## Material for this exercise
☆ ☆ ☆ ☆ ☆
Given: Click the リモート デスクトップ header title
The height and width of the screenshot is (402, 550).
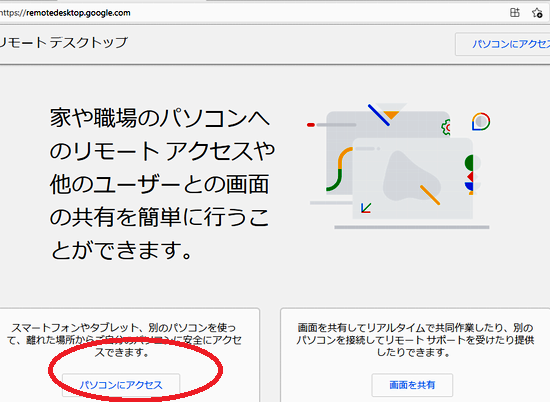Looking at the screenshot, I should 62,43.
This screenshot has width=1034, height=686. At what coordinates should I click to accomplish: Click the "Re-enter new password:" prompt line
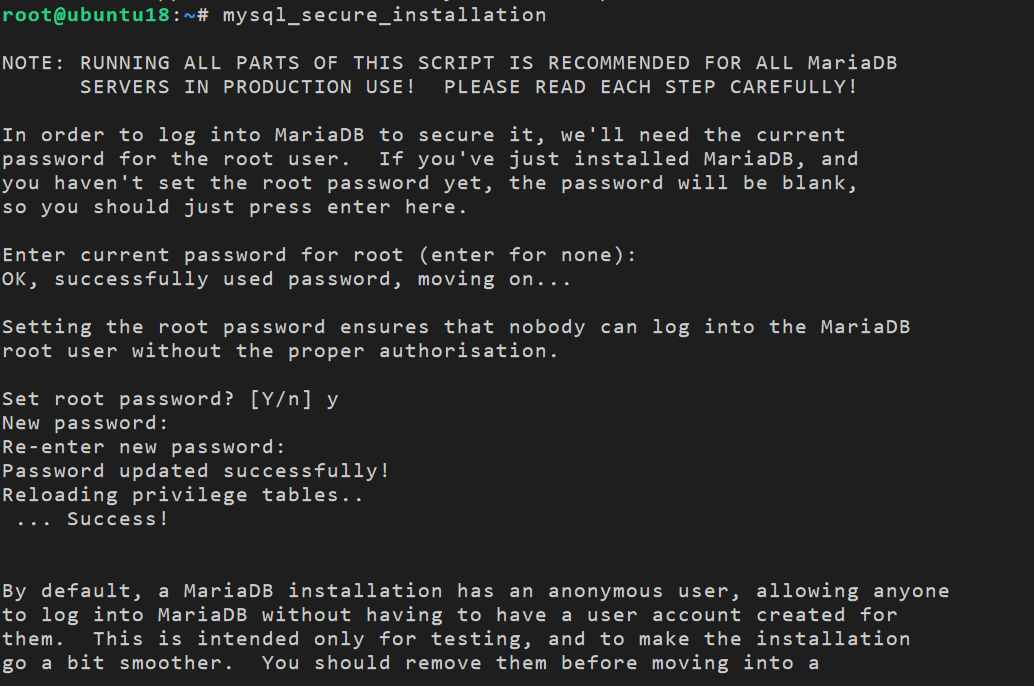pos(144,447)
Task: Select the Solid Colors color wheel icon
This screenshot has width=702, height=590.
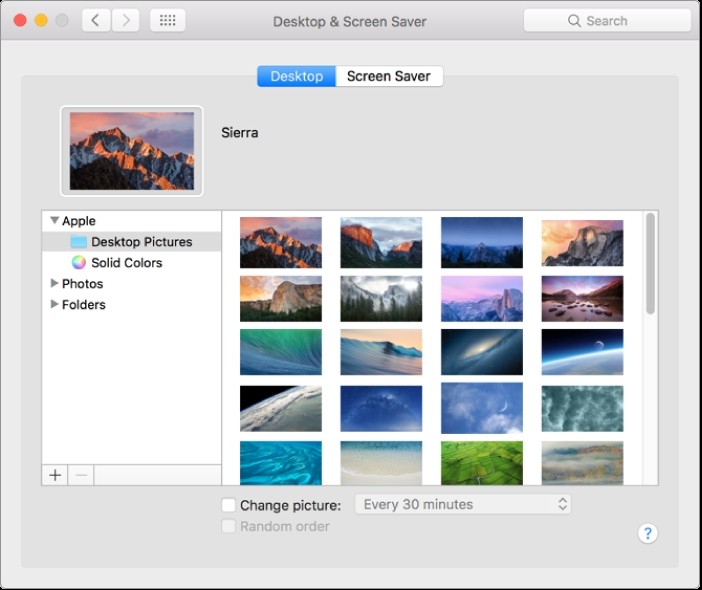Action: pos(78,263)
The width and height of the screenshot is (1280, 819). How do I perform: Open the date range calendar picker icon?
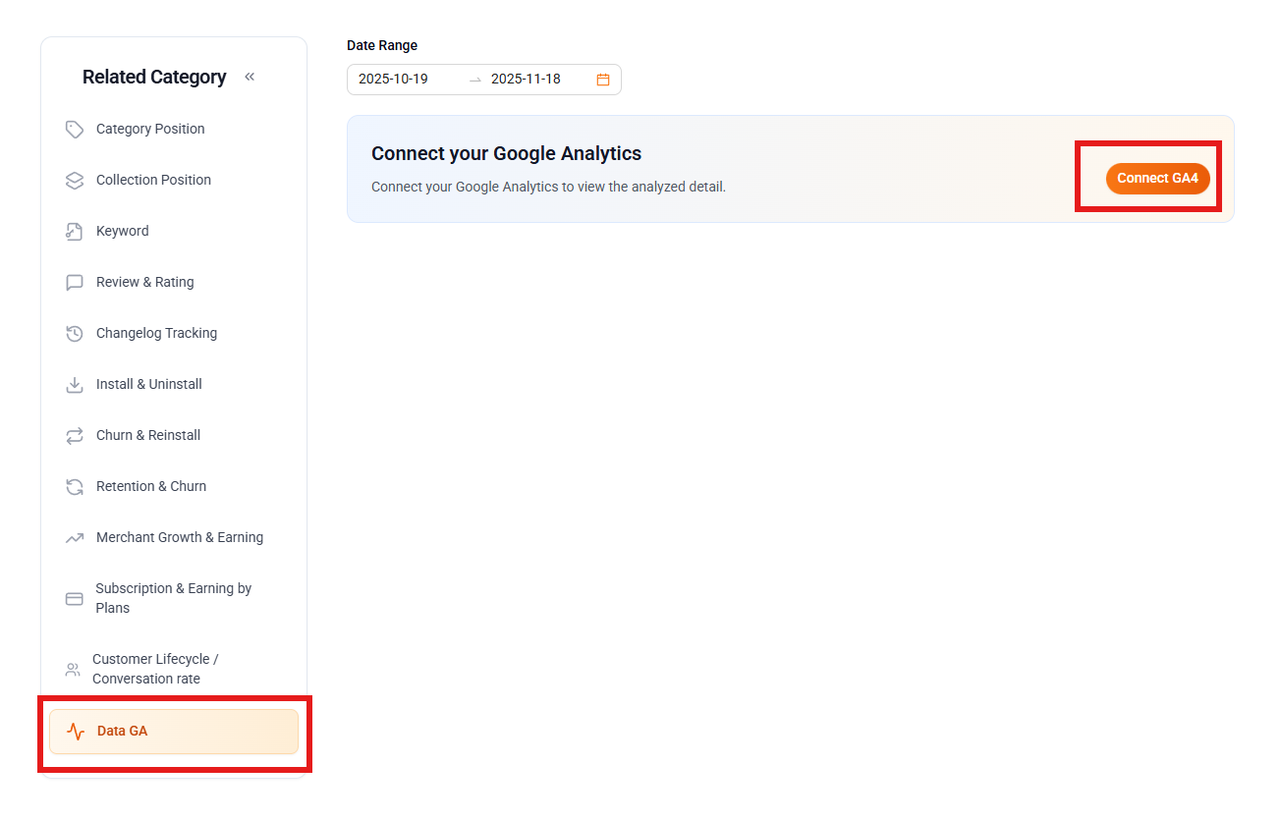tap(603, 79)
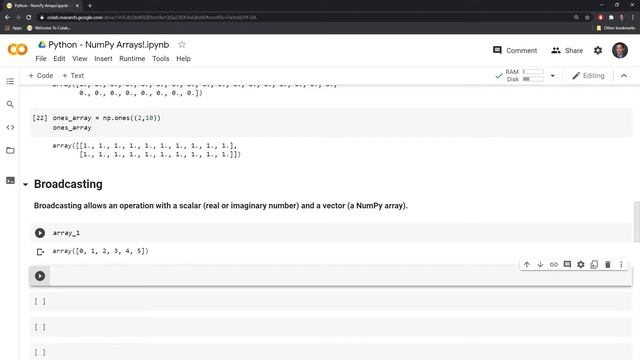Open the Files folder sidebar icon
This screenshot has height=360, width=640.
10,151
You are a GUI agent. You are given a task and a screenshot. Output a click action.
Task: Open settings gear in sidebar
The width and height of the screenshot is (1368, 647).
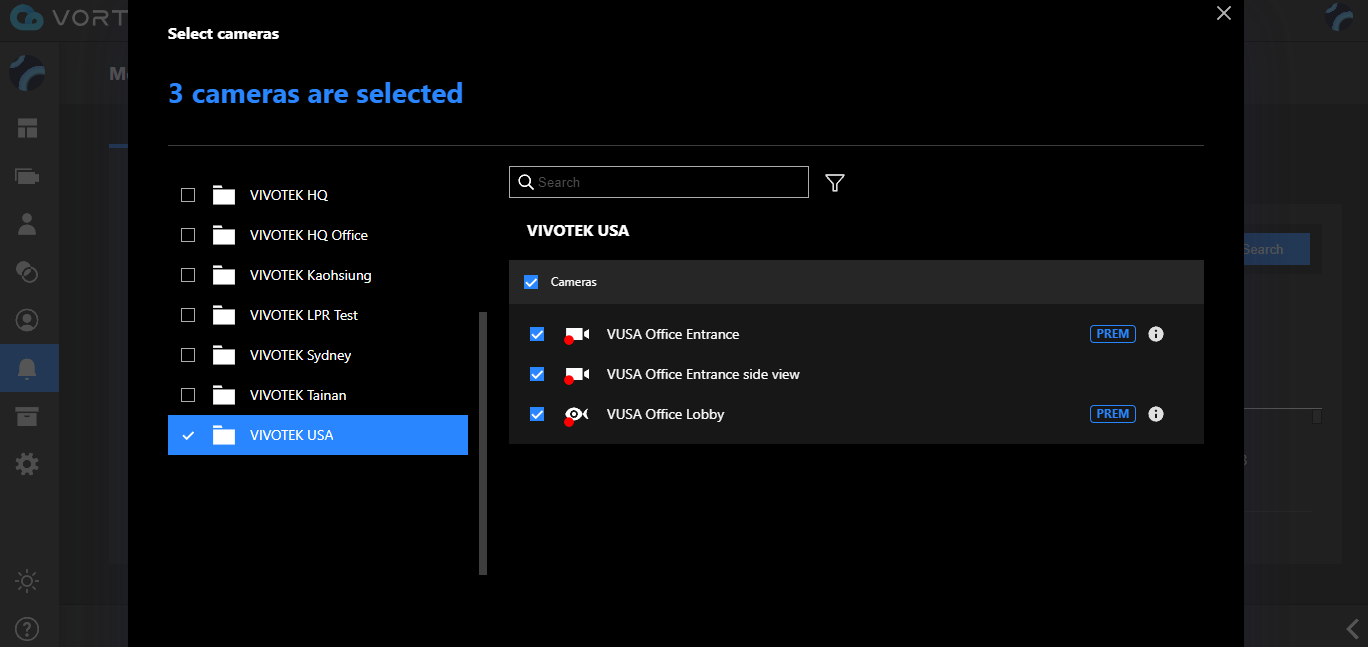tap(27, 464)
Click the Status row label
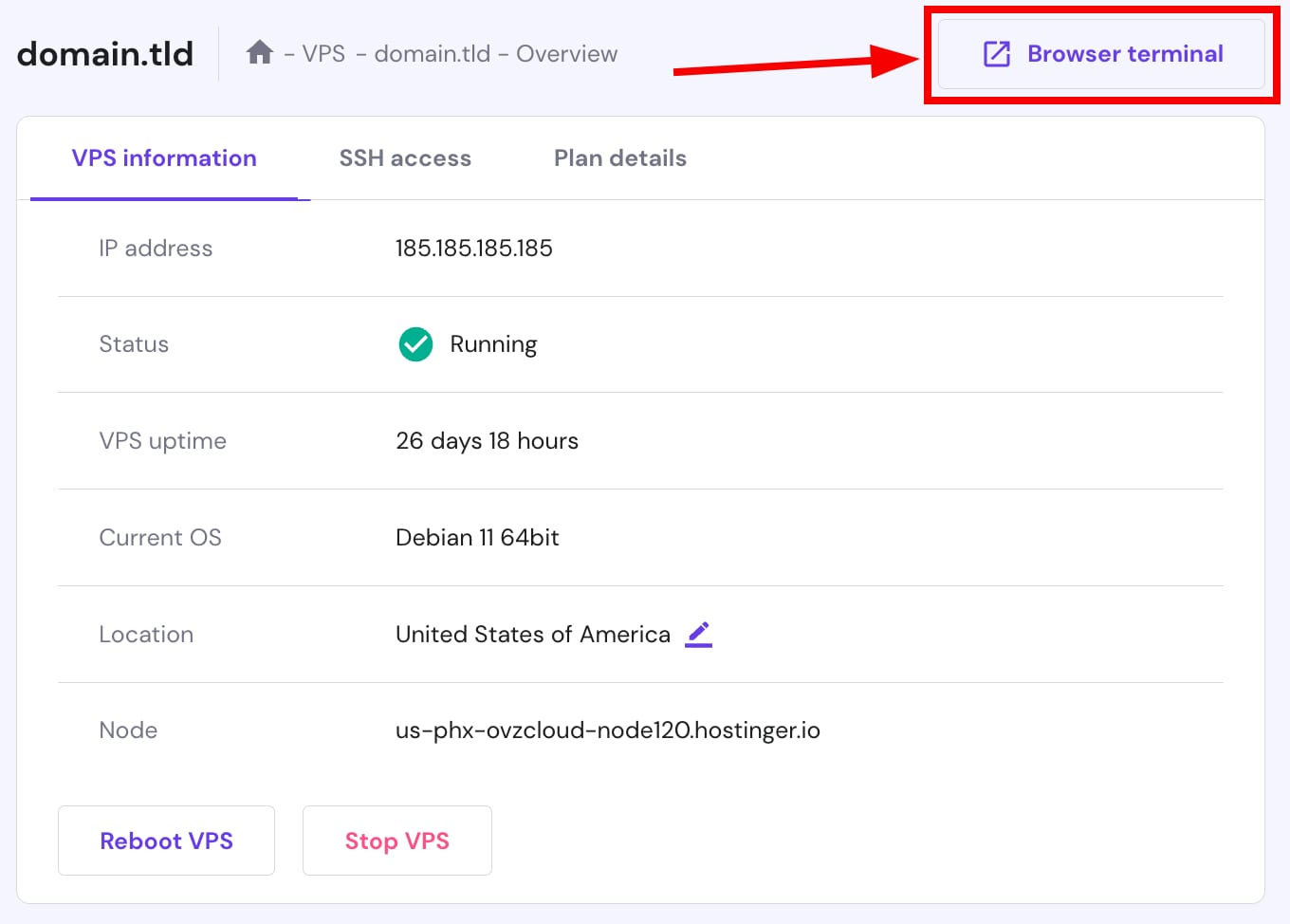 (134, 344)
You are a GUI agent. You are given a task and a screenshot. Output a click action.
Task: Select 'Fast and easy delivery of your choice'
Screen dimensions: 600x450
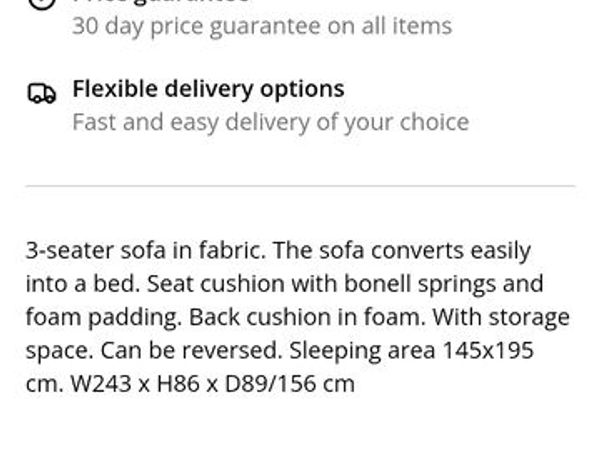(270, 122)
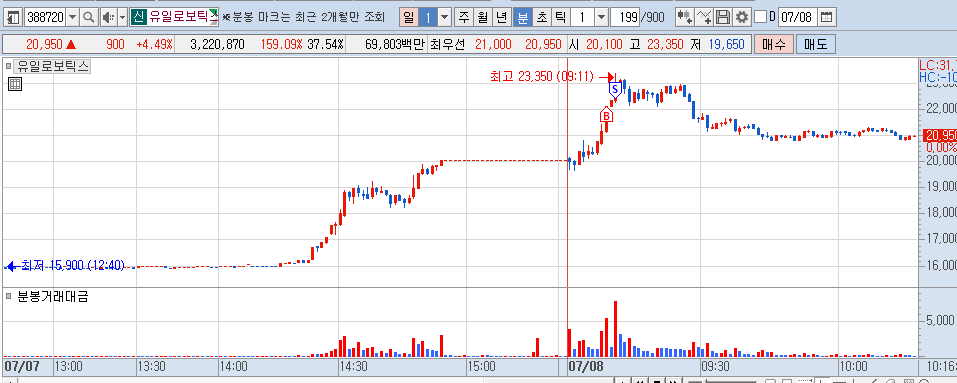
Task: Open the calendar date picker icon
Action: (826, 17)
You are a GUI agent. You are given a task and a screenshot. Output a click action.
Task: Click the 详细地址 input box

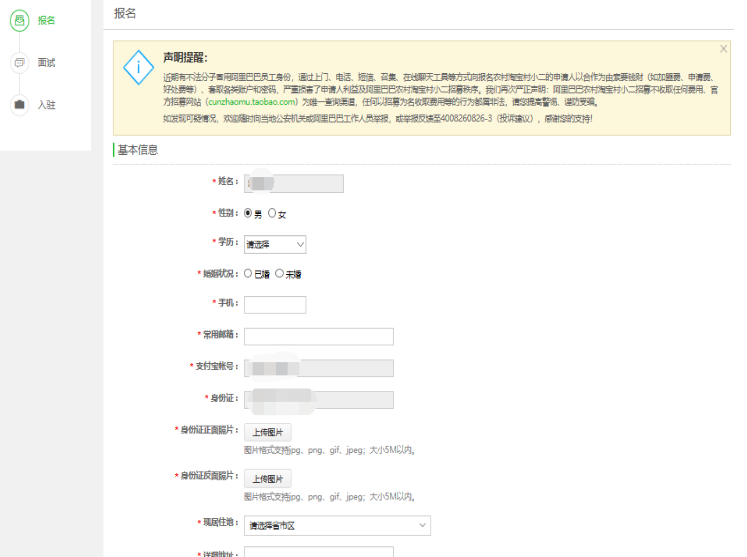[x=318, y=551]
☆ ☆ ☆ ☆ ☆
## Directions for this task
Collect the lines of the data that carry the word "Select".

## Response to this task
Task: Select the Solid Colors color wheel icon
Task: Select 'Fast and easy delivery of your choice'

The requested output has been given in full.